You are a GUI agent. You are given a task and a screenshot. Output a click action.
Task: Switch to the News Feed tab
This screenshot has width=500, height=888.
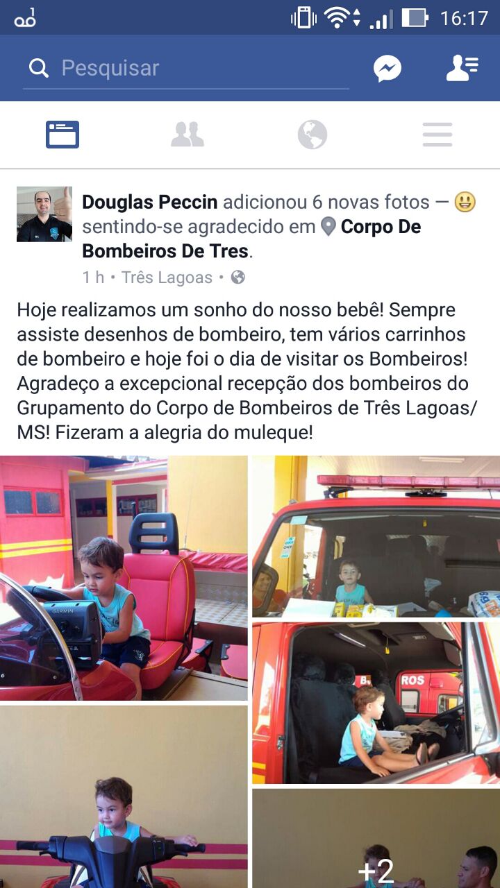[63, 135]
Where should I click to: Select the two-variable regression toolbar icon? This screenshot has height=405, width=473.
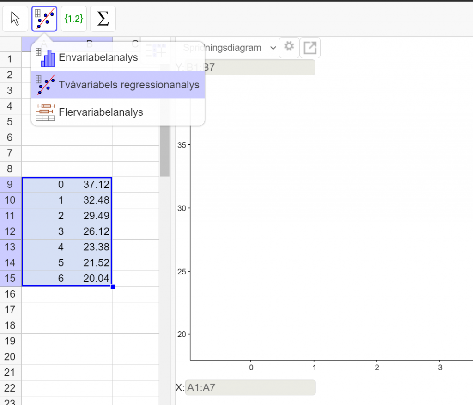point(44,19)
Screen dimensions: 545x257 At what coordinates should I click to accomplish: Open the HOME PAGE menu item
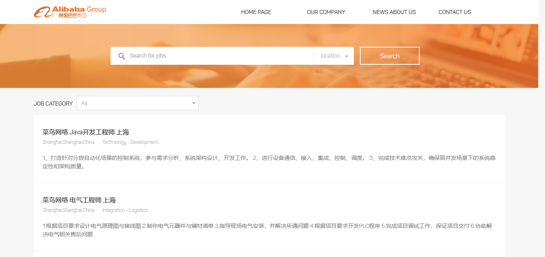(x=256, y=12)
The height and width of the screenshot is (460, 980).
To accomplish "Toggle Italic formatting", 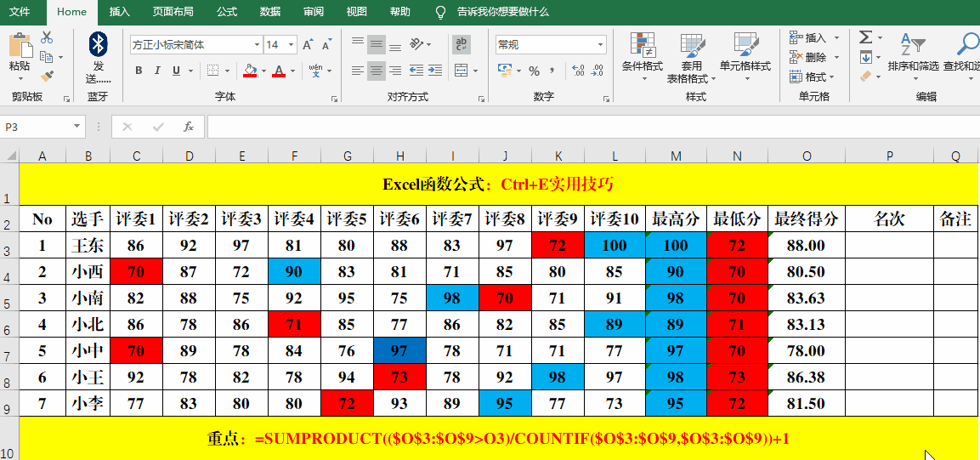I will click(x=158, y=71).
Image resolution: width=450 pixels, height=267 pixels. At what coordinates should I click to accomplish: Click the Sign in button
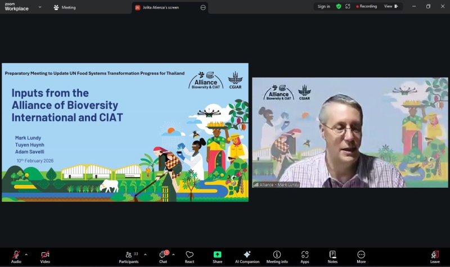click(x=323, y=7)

--

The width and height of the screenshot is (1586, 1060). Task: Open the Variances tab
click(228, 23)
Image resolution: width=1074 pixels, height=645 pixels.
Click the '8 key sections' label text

◆ Required work: Pick out every line in the records above that contains the word "what" and copy those lines.

◆ Worked answer:
Screen dimensions: 545x257 At what coordinates should I click to accomplish: Open the HOME PAGE menu item
Image resolution: width=450 pixels, height=267 pixels. At what coordinates should I click to accomplish: Click the Sign in button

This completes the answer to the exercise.